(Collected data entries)
.....

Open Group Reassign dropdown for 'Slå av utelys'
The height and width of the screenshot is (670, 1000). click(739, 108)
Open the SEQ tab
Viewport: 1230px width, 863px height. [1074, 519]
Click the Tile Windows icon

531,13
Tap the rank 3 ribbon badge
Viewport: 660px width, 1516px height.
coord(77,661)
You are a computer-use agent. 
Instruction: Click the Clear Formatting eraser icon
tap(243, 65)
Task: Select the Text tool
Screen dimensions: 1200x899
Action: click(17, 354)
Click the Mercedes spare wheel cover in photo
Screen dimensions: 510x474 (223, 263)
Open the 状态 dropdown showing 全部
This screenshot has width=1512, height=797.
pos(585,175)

.....

◆ WORK TASK
Your task is to reproduce the records in full, without any alteration.

◆ SOLUTION TO THE EXERCISE
Open Group Reassign dropdown for 'Slå av utelys'
The height and width of the screenshot is (670, 1000). click(739, 108)
Open the SEQ tab
Viewport: 1230px width, 863px height. [1074, 519]
Click the Tile Windows icon

531,13
Tap the rank 3 ribbon badge
Viewport: 660px width, 1516px height.
coord(77,661)
You are a computer-use agent. 
Instruction: Click the Clear Formatting eraser icon
tap(243, 65)
Task: Select the Text tool
Screen dimensions: 1200x899
Action: click(17, 354)
Click the Mercedes spare wheel cover in photo
Screen dimensions: 510x474 (223, 263)
Open the 状态 dropdown showing 全部
This screenshot has width=1512, height=797.
pos(585,175)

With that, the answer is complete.